# Change your ip in less than 1 min.!!!



## eagle_y2j (May 20, 2006)

Change your ip in less than 1 min.!!!(not kidding) 

Change Your Ip In Less Then 1 Minute in a windows system{written wrt to win XP}

1. Click on "Start" in the bottom left hand corner of screen
2. Click on "Run"
3. Type in "command" and hit ok

You should now be at an MSDOS prompt screen.

4. Type "ipconfig /release" just like that, and hit "enter"
5. Type "exit" and leave the prompt
6. Right-click on "Network Places" or "My Network Places" on your desktop.
7. Click on "properties"

You should now be on a screen with something titled "Local Area Connection", or something close to that, and, if you have a network hooked up, all of your other networks.

8. Right click on "Local Area Connection" and click "properties"
9. Double-click on the "Internet Protocol (TCP/IP)" from the list under the "General" tab
10. Click on "Use the following IP address" under the "General" tab
11. Create an IP address (It doesn't matter what it is. I just type 1 and 2 until i fill the area up).
12. Press "Tab" and it should automatically fill in the "Subnet Mask" section with default numbers.
13. Hit the "Ok" button here
14. Hit the "Ok" button again

You should now be back to the "Local Area Connection" screen.

15. Right-click back on "Local Area Connection" and go to properties again.
16. Go back to the "TCP/IP" settings
17. This time, select "Obtain an IP address automatically"
tongue.gif 18. Hit "Ok"
19. Hit "Ok" again
20. You now have a new IP address

With a little practice, you can easily get this process down to 15 seconds.

*Warning:-*
This only changes your dynamic IP address, not your ISP/IP address. 
*HACKERS TIP:-* If you plan on hacking a website with this trick be extremely careful, because if they try a little, they can trace it back


----------



## 47shailesh (May 20, 2006)

eagle_y2j said:
			
		

> Change your ip in less than 1 min.!!!(not kidding)
> 
> Change Your Ip In Less Then 1 Minute in a windows system{written wrt to win XP}
> 
> ...


so what was new in it.......................................................And what if i chane my MAC address will ISP will able to get me.... lol.. I wug suggest u to learn how too spoof and it types............. IP spoofing is not used for hacking nowadays..


----------



## kalpik (May 22, 2006)

This only changes your private IP, not your public IP. So no use.
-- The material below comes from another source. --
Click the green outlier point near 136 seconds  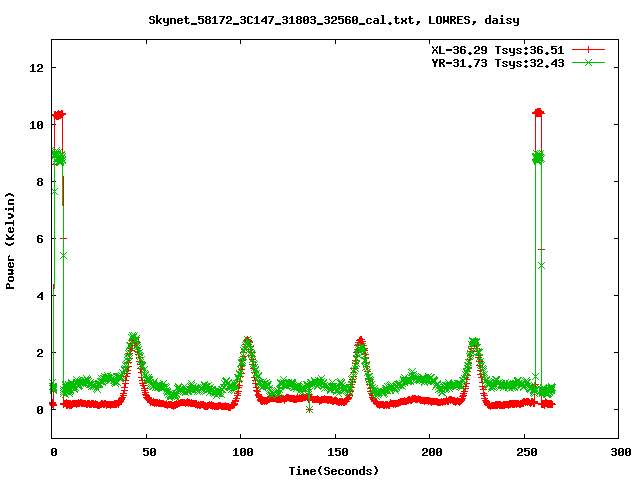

And it works only if the router you are connected to supports DHCP.


----------



## it_waaznt_me (May 22, 2006)

Can you tell me what is its utility ...? 





Grr.. I hate this word limit thingy ..


----------



## gary4gar (May 23, 2006)

it is useful fo rall wrong causes which i don't like


----------



## ramthiru (May 23, 2006)

*Re: Change your ip in less than 10 sec...*

So watz up with this...

Thanks


----------



## zerofrizz (May 23, 2006)

*Re: Change your ip in less than 10 sec...*

Well its is useful but its oldschool and its jus changes the dynamic address as u said  dun make people hack on this small thing


----------



## it_waaznt_me (May 24, 2006)

> Helps those who doesnt have dynamic ip address to bypass rapidshares download limit.
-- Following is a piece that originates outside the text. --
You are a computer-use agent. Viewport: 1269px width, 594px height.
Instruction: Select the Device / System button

My my .. It wont change your global ip address .. It will change your local ip address ..


----------



## the deconstructionist (May 25, 2006)

Can we discuss such things here?


----------



## it_waaznt_me (May 26, 2006)

... and such things being ...? 




Owwww .. I hate this word count ..


----------



## QwertyManiac (May 26, 2006)

Lol whats illegal in discussing useless ip changing?


----------



## mayanksharma (Jun 7, 2006)

Good for bugging somebody 
Nothing so fascinating,as this is actually not altering your public ISP oriented IP address.

Anyways,thanks for sharing.


----------



## pnd (Jun 10, 2006)

goto www.proxy4free.com

take a ip from proxy list(remember the port used) in your browsers connection setting-proxy setting use that proxy (with the porper port)and it changes your global ip too ... 

Parag


----------



## Swizzeron (Jun 29, 2006)

you can also try doing ipconfig /renew, ipconfig /release and then disabling and reenabling the lan connection this changes your ip


----------



## mihirvashist (Jul 5, 2006)

great
 another way is  a technique called proxy bouncing (i.e connecting to proxy servers located in different parts of the world beforing going to the target website)

and if you want to it the way pro.hackers do it then there is a tecnique called IP spoofing which involves advance mathematical calculations and guessing of sequence numbers

very very difficult


----------